We come to another very exciting topic: the energy crisis is forcing many cities to adopt severe austerity measures. In some places there is even a discussion about turning off the Christmas lights in cities. How is it in Mainz?
We too need to save energy. We do this by lowering the temperatures in public buildings or swimming pools and much more. But I also say: I don’t want to leave our city in the dark. For me, this means not turning everything off and consciously continuing to illuminate the points that provide orientation and identification in the city. This applies to the cathedral, for me it is the building par excellence in Mainz. And it’s also part of the fact that we’re going to hang Christmas lights and set up the Christmas tree. Because it is part of this tradition we live in.
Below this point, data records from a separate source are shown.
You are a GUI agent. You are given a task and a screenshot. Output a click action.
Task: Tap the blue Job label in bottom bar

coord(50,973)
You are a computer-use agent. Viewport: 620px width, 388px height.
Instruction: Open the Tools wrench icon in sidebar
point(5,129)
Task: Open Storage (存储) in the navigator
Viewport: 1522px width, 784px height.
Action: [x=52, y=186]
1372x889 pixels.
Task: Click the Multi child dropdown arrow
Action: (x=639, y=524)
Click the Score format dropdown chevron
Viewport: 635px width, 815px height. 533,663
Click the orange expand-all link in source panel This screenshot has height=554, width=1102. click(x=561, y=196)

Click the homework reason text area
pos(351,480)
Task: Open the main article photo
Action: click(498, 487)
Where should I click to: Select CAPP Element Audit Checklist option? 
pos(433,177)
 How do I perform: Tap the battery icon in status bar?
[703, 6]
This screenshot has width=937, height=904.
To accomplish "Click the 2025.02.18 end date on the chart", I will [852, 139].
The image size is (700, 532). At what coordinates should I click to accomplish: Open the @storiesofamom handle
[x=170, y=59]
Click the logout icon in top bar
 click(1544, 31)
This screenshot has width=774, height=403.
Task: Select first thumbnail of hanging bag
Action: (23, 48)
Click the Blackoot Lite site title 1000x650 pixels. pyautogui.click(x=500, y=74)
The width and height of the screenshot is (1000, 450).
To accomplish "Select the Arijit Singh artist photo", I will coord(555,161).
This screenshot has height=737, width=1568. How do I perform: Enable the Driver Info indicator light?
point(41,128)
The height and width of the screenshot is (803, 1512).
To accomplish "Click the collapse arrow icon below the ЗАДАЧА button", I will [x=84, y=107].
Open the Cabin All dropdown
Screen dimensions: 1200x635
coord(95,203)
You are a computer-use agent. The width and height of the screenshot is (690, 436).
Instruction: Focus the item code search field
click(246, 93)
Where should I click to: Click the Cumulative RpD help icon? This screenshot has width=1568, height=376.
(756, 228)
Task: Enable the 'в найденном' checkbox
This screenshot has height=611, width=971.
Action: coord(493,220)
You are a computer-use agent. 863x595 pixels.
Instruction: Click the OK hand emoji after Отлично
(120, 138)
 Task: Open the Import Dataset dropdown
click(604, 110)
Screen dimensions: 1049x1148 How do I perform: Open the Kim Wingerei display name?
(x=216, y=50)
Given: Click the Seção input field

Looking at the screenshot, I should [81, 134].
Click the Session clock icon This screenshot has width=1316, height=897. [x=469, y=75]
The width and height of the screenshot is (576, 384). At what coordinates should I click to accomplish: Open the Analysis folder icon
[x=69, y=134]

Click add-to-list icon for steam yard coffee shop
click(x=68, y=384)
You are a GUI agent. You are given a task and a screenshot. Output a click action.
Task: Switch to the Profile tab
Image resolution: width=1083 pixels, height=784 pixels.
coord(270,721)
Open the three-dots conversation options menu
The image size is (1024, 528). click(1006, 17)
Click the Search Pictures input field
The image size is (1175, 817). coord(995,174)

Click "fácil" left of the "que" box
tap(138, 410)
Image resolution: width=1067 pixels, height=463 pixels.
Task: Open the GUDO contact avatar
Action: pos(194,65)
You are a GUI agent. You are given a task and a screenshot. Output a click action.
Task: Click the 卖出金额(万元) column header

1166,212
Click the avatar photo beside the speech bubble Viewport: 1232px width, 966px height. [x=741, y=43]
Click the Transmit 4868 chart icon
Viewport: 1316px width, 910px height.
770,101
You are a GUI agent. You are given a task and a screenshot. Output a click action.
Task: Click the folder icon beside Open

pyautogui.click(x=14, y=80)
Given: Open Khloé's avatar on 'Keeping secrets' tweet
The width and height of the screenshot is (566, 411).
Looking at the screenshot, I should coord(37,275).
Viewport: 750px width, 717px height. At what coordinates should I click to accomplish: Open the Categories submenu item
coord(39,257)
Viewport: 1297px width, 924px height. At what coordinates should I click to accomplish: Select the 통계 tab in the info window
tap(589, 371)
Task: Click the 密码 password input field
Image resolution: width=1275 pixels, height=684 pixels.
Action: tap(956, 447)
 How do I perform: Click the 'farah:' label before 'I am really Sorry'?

It is important in this moment, when things get more tense, to convey to people that there is trust, and the theme of light in particular represents that. Light also creates safety. That’s why there must be Christmas lights, for example. This also means that energy is not wasted indiscriminately, especially since modern LED technology is very efficient.
Thanks for the interview, Mr. Ebling!
The interview was conducted by Sandra Werner and Michael Meister.
The second part of the interview with Mayor Michael Ebling will follow on Monday.